> **Exercise task A**:
Answer these questions using the article below.
(i) How much does the article say American taxpayers have paid for the military adventures?
(ii) According to Iraq Body Count, at least how many children did U.S. coalition forces kill in Iraq between 2003 and 2011?
(iii) Which bill does the article expect will make the alert system even more egregious?
> **Exercise task B**: List every named country or region that appears in the article below.

──────── Article

A Government Which Simultaneously Murders Children Abroad While Barring U.S. Citizens From International Travel

Let’s put the whole sex-offender-as-existential-threat-to-children trope in perspective, shall we?

While our government, the U.S., has made it difficult-to-impossible for “sex offender registrants” to travel to foreign countries due to its implementation of an alert system to notify foreign governments of the sex offender status of U.S. citizens (and is about to make that system even more egregious through the anticipated passage of the current International Megan’s Law bill) it has killed thousands of children in the Middle East in its ongoing, and massively failed, military adventures which we, the American taxpayers, have paid for to the tune of three to four trillion dollars.

According to Iraq Body Count, between 2003 and 2011, U.S. coalition forces killed at least 1,201 children in Iraq alone.

────────────────
──────── Data segment

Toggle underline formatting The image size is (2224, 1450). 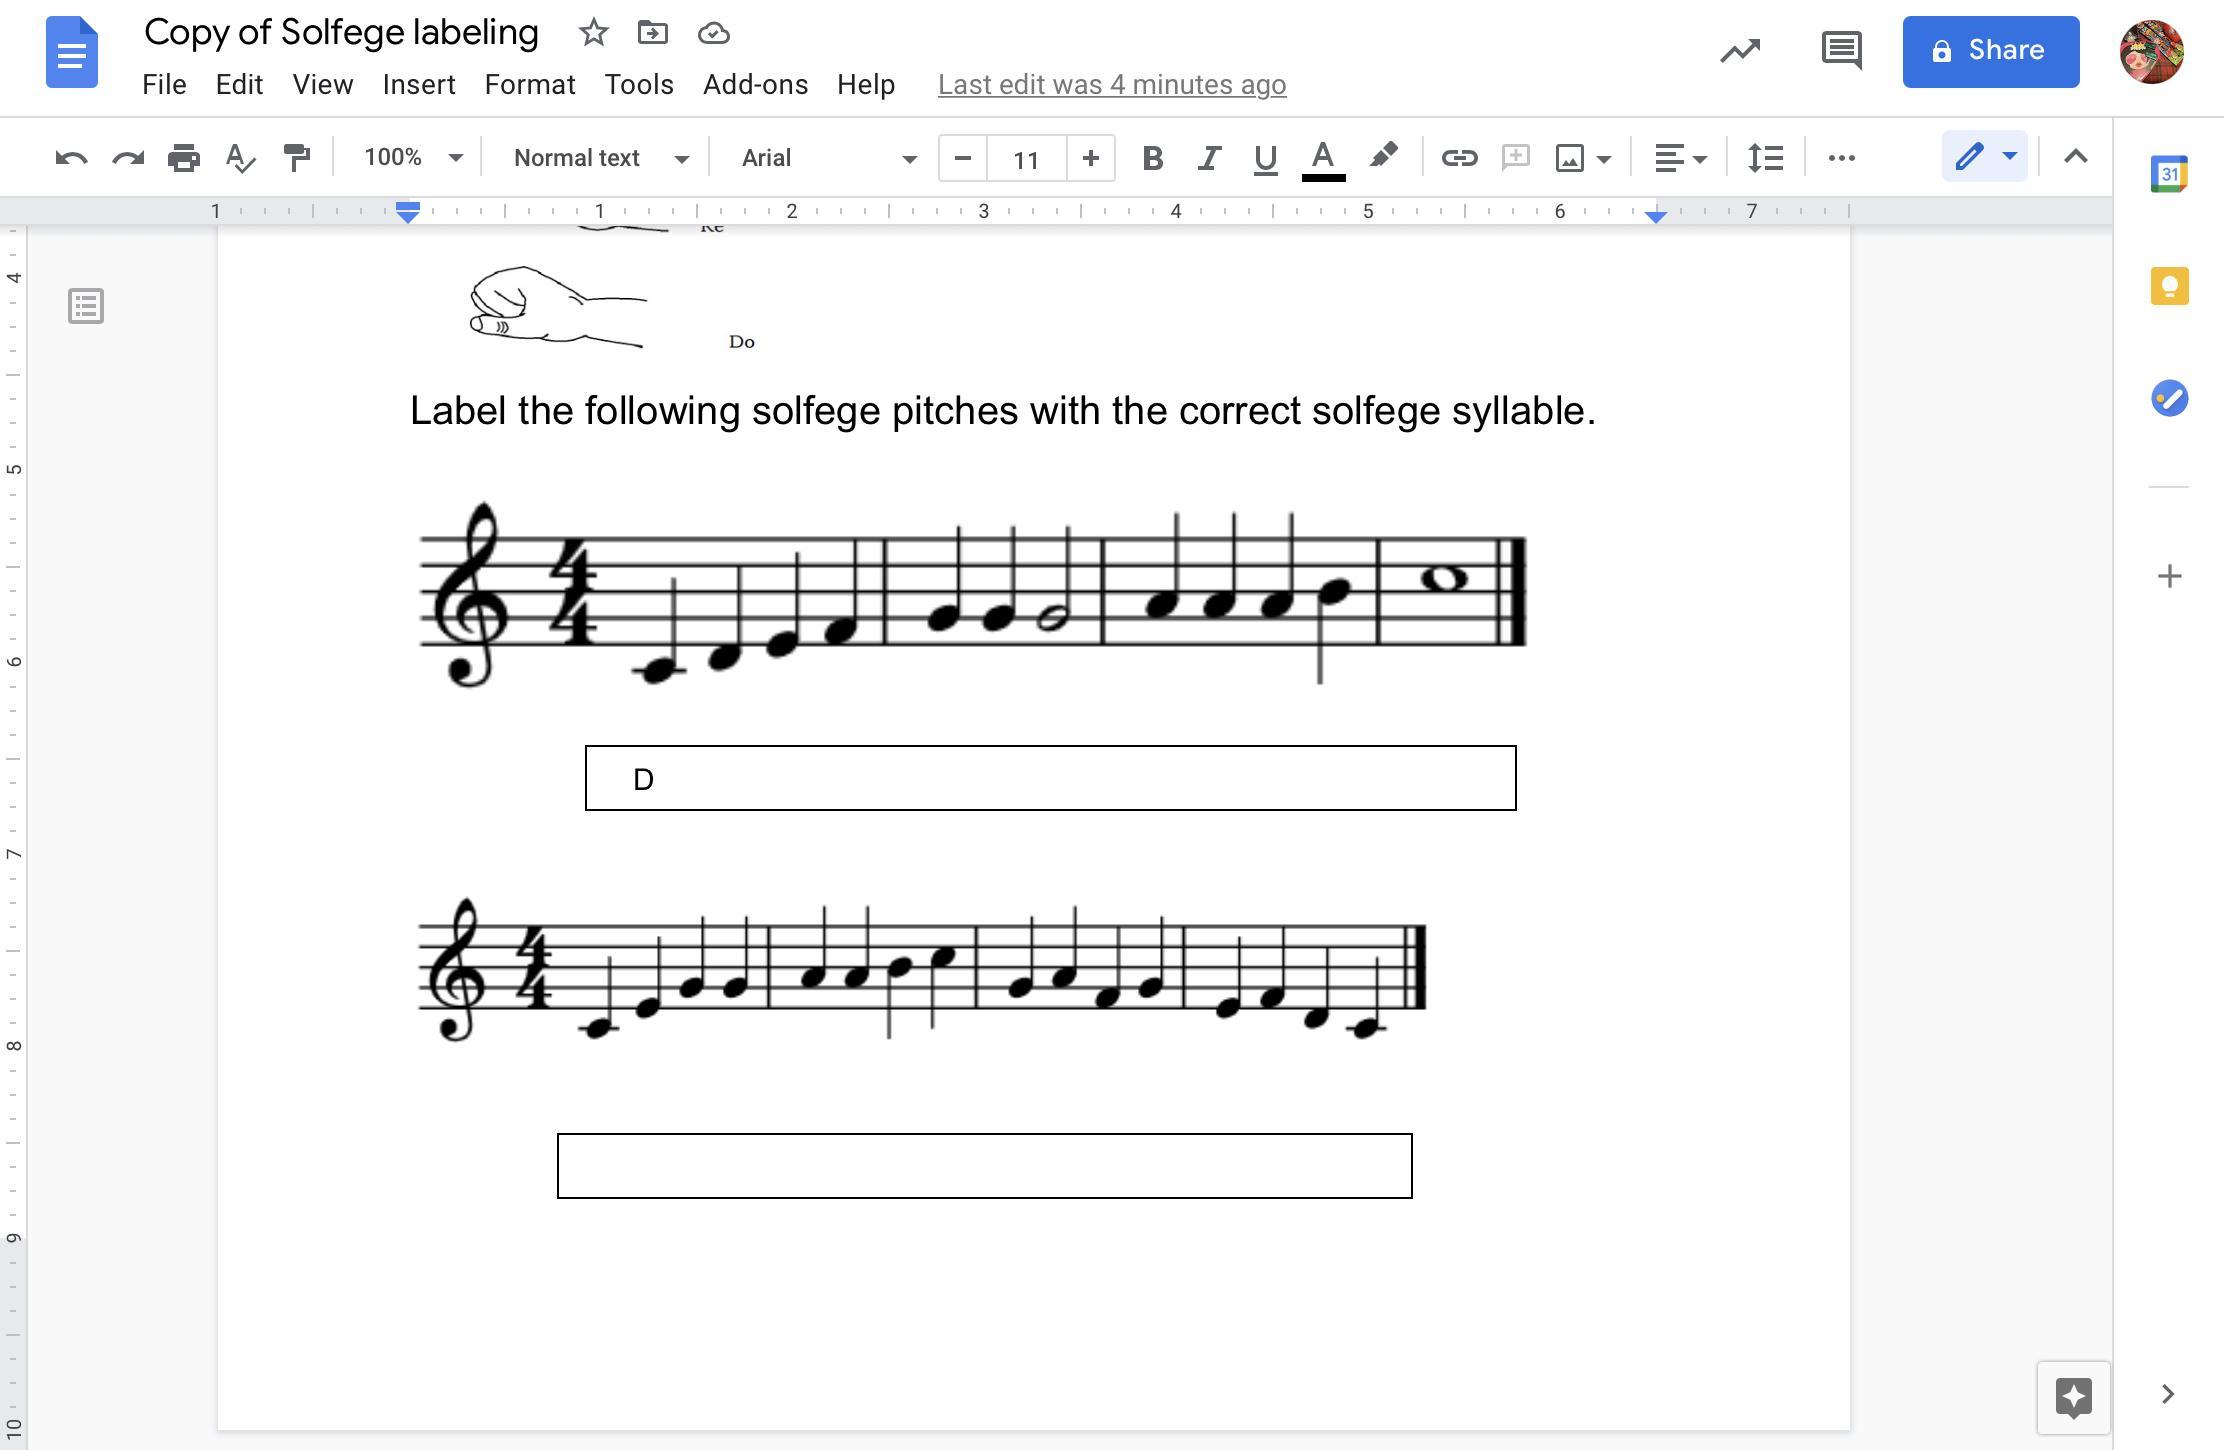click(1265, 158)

────────────────

> **Written reply A**:
(i) Three to four trillion dollars.
(ii) At least 1,201 children.
(iii) The current International Megan's Law bill.

> **Written reply B**:
- U.S.
- Middle East
- Iraq